High-end accordions often have a feature called a cassotto (Italian for "box"), also referred to as a "tone chamber", in the treble (right-hand) reed section. In this design, certain reed sets (usually one set of middle reeds, and the set of low reeds) are mounted at a 90° angle to the remaining reeds. The sound from these specially-mounted reeds must then travel farther, and along a different path, before leaving the instrument, muting its harmonics (partials) and creating a distinctively mellow, refined sound. The sound of cassotto bassoon (low) reeds is particularly favored by jazz accordionists.
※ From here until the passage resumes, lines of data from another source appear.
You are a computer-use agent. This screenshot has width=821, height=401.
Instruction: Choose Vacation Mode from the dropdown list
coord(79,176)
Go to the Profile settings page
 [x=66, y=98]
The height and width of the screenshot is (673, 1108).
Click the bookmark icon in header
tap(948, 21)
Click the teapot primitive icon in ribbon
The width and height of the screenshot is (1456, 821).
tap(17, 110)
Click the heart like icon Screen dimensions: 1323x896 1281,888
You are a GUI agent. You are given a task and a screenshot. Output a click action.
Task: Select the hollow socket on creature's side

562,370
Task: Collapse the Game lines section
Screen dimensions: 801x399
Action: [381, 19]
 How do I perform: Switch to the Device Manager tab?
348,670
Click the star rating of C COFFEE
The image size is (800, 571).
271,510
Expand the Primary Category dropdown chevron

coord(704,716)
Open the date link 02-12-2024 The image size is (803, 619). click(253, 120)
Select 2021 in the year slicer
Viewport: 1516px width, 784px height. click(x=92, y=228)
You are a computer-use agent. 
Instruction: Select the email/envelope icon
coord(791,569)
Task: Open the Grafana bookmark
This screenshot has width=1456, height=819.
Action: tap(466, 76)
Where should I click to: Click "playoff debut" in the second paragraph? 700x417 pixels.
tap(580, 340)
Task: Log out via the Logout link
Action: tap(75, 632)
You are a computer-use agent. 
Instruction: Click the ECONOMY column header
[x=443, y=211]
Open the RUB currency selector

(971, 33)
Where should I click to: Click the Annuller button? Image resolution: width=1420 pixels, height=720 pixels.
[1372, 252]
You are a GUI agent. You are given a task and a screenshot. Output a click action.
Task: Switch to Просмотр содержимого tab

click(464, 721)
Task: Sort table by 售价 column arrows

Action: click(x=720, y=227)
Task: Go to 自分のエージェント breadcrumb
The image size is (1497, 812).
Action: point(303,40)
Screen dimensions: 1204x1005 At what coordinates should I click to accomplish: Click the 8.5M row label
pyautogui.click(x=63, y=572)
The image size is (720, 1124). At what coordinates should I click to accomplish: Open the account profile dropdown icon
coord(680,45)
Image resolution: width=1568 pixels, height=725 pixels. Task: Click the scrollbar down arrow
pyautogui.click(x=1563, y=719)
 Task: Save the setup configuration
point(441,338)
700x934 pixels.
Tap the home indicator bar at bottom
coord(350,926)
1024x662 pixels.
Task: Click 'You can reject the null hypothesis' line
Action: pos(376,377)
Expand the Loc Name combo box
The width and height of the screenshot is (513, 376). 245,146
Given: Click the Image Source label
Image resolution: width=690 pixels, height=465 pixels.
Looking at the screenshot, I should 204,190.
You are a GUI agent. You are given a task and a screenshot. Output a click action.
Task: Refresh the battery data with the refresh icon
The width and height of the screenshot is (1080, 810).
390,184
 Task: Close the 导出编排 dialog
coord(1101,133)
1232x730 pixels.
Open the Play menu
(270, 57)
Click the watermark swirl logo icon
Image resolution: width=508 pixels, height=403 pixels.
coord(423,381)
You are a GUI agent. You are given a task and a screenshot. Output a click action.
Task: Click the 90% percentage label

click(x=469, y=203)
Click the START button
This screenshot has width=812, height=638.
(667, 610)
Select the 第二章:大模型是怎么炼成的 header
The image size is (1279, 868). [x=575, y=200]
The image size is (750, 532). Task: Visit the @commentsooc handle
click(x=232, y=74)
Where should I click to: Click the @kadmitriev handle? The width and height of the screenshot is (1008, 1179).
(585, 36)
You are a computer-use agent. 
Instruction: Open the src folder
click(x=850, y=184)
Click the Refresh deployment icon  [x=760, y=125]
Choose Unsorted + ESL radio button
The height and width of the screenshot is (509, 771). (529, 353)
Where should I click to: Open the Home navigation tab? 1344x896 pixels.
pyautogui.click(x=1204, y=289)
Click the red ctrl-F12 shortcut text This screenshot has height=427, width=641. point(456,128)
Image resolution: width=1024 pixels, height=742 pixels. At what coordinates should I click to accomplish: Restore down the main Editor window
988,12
The cassotto design requires a sophisticated treble mechanism where each key must open and close air passages not only for reeds mounted at the traditional angle, but also for air passages at a relative 90° angle (for the cassotto reeds). To do this properly, each rod and pad must be positioned precisely in relation to its perpendicular counterpart. Because of the considerable extra time required for the cassotto's construction and adjustment, cassotto accordions cost considerably more than similar non-cassotto models.